Definitely does NOT run on dual RTX PRO 6000 96GB
I can confirm the model won't load on a dual RTX PRO 60000 rig. Which is a real bummer. I'm still hoping for an actual 'Air' model that will fit on my setup. GLM 4.5 Air is a kickass model but 4.6 is a more competent coder. I'm able to load the GLM 4.6 Q2 quant but it's not great. Thanks for posting this one though. I was hopeful, but failed to run it.
Huh? I can run this in 4.25bpw.. was like 128gb. Are you loading full context? I have half your vram. On your system should be able to do bnb-4bit from these weights themselves.

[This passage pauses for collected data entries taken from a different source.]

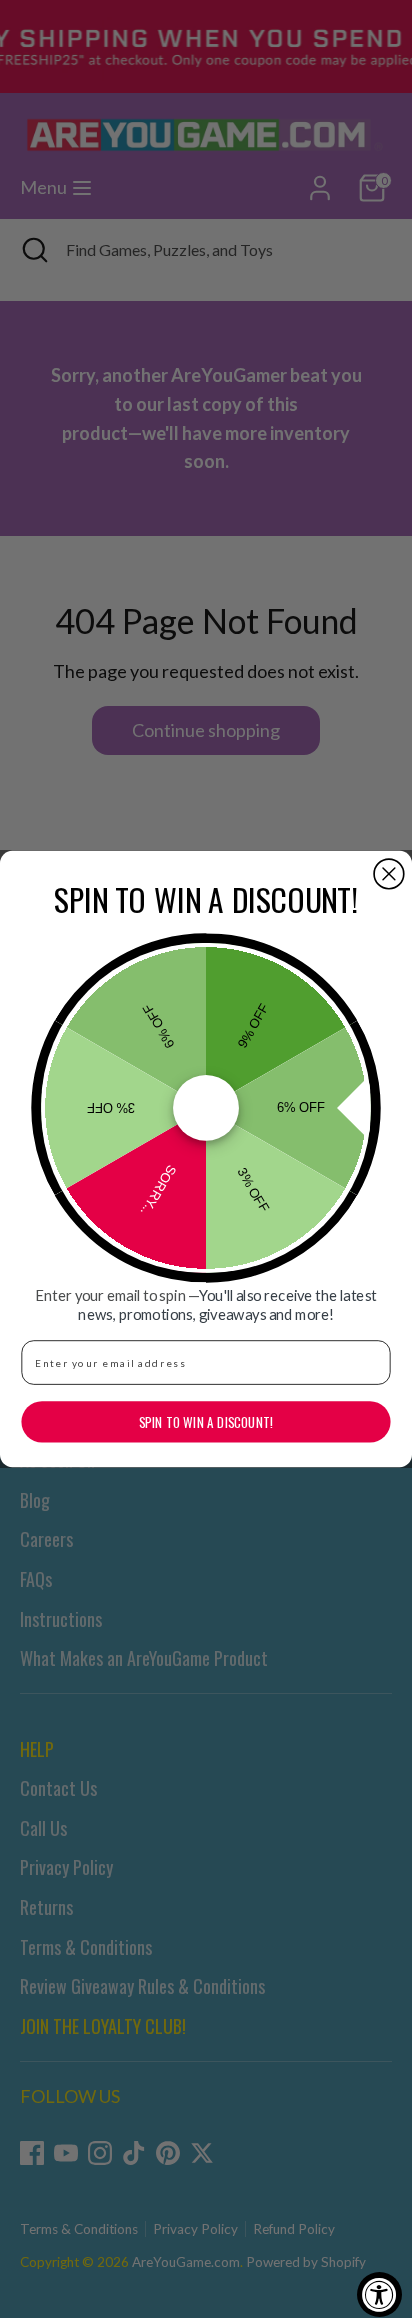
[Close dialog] (389, 874)
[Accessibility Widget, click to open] (379, 2294)
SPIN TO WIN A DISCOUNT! (206, 1422)
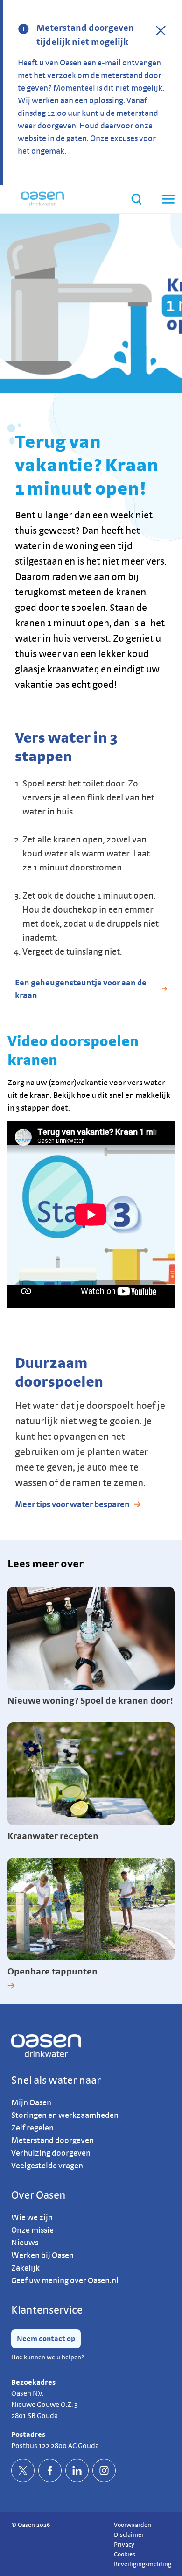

The context I tried was 128K which is really the bare minimum, as it fills up very quickly when coding, plus the "compact" takes far too long when it gets anywhere near ~70k. Also anything above ~70k context and things get extremely slow. It's always a struggle between losing context, running out of room, or running into a performance wall. I was able to run the cerebras 4.5, using bits and bytes. I posted about it here:
https://huggingface.co/cerebras/GLM-4.5-Air-REAP-82B-A12B/discussions/11
With full ctx, it barely fits.
Yea.. I mean that's air. Different class of model. With this much context you're stuck with GGUF/EXL3/AWQ and harder quantizations. Bare minimum for me is 32k. Attention over 128k is poor anyway, imo. You're using VLM so you can halve the cache to FP8, could work for you.